At reference number 403, the data is provided to the bus fabric 116 in the host device 106. To this end, a processor or other component, for example, may initiate the process of providing the data to the bus fabric 116. The data may be in accordance with a bus protocol for the bus fabric 116, such as but not limited to an ARM® AXI bus protocol, a Sonics® OCP2 bus protocol, or any other type of bus protocol. The data may be from the memory 113 (FIG. 3) or from another component associated with the host device 106.
Next, the data is transferred from the bus fabric 116 to one of the host-side translators 306 a-306 c (FIG. 3), referred to herein as the host-side translator 306, as indicated at reference number 406. The data is then converted to be in a format that is in accordance with the bus protocol for the respective one of the external interfaces 339 a-339 c (FIG. 3), referred to herein as the external interface 339, as shown at reference number 409. For example, the data may be converted to be in accordance with a bus protocol associated with the external interface 339, such as the MIPI® LLI bus protocol, the PCIe bus protocol, or any other suitable type of bus protocol. To this end, the host-side translator 306 may, for example, serialize the data, deserialize the data, perform data ordering, perform level shifting, or perform any other type of formatting function. The host-side translator 306 then provides the data to the external interface 339, as indicated at reference number 413. Thereafter, the process ends.

## [SUPPLIED INFORMATION]
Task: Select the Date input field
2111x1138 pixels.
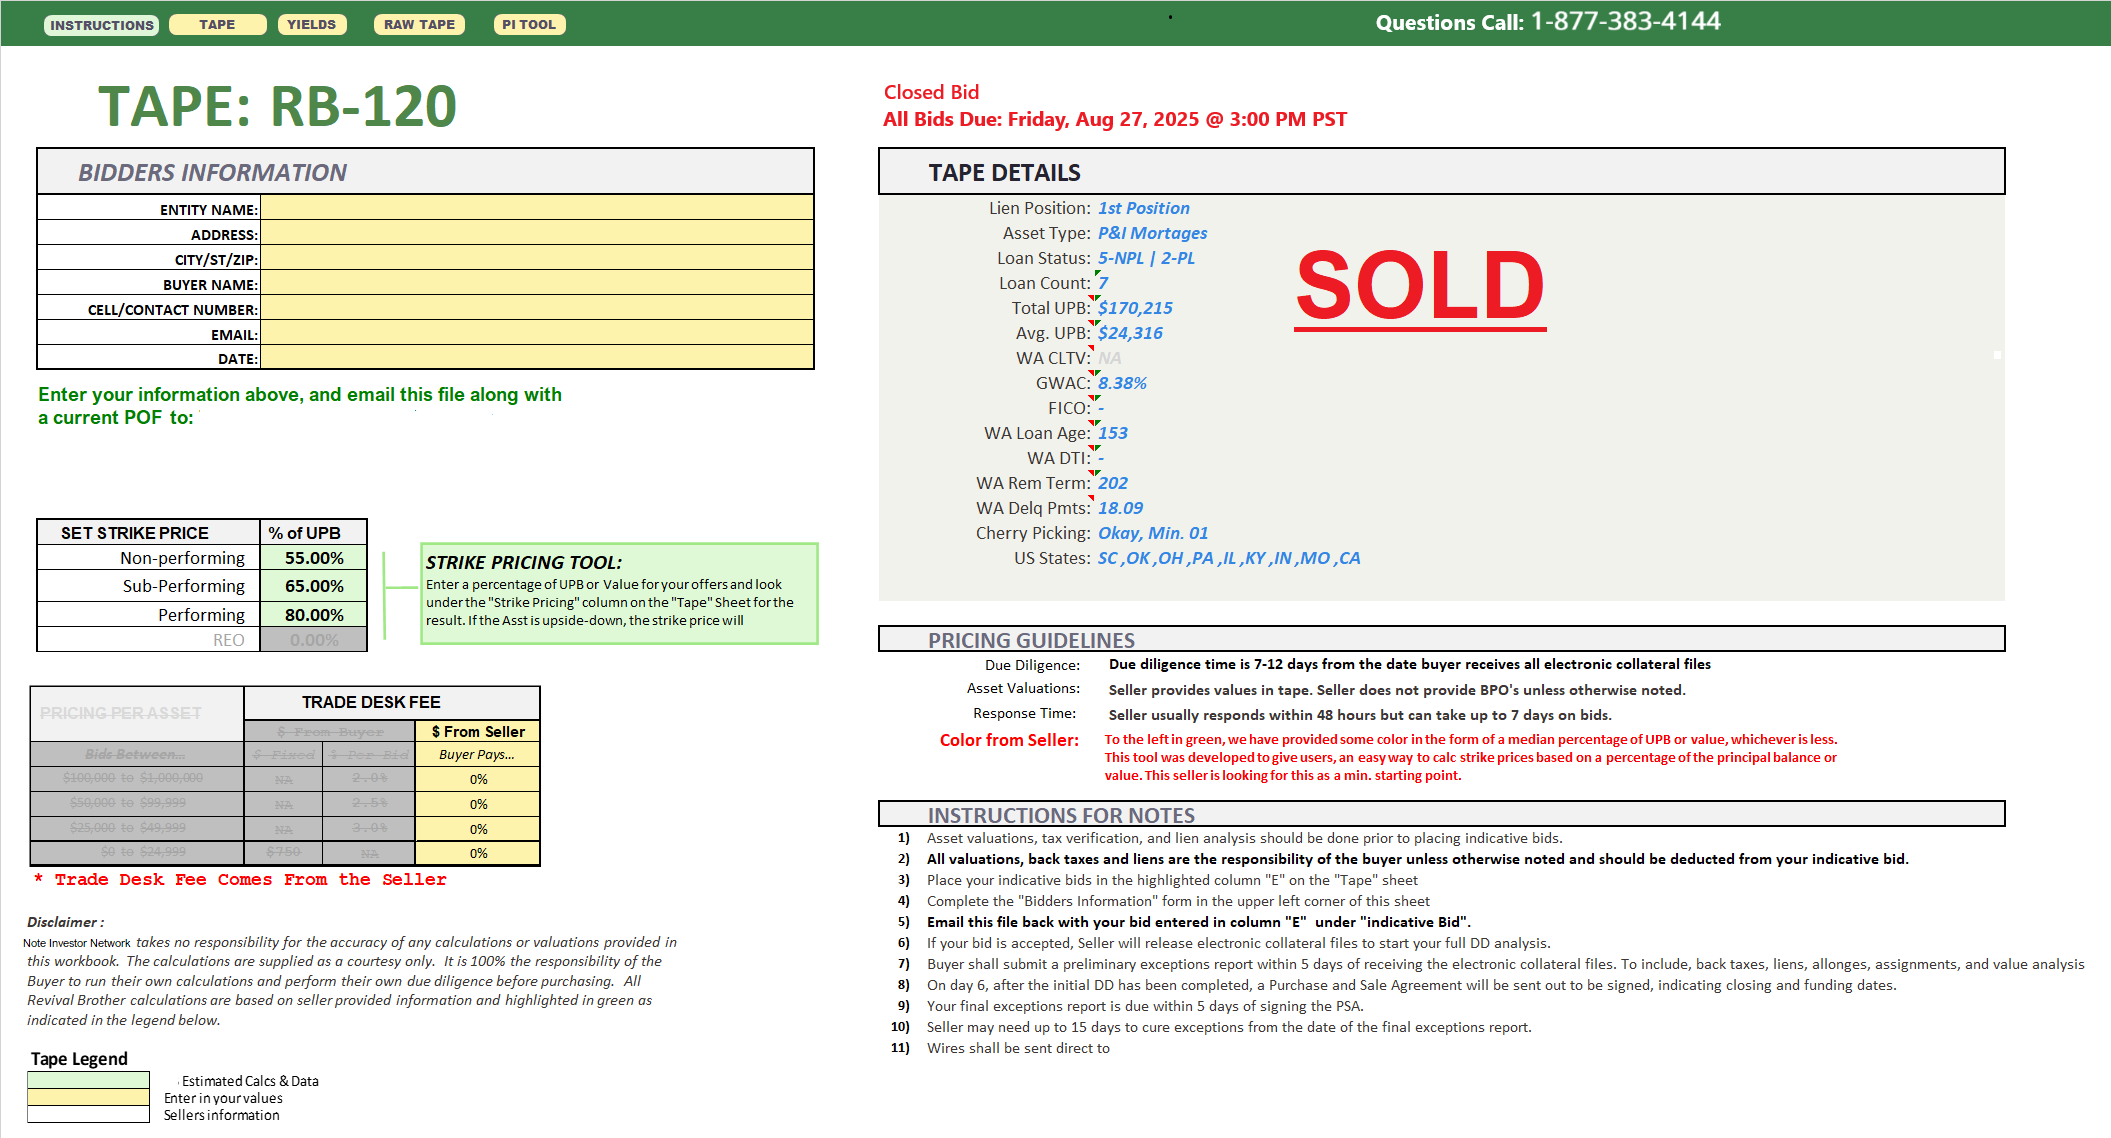Action: pos(537,357)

## [CHALLENGE 1]
In the bus fabric passage, what does the host-side translator provide the data to at reference number 413?
## [CHALLENGE 2]
Please repeat the part of the bus fabric passage that opens with the words containing "At reference number 403, the" and closes with "with the host device 106.".

## [TASK ANSWER 1]
The external interface 339.

## [TASK ANSWER 2]
At reference number 403, the data is provided to the bus fabric 116 in the host device 106. To this end, a processor or other component, for example, may initiate the process of providing the data to the bus fabric 116. The data may be in accordance with a bus protocol for the bus fabric 116, such as but not limited to an ARM® AXI bus protocol, a Sonics® OCP2 bus protocol, or any other type of bus protocol. The data may be from the memory 113 (FIG. 3) or from another component associated with the host device 106.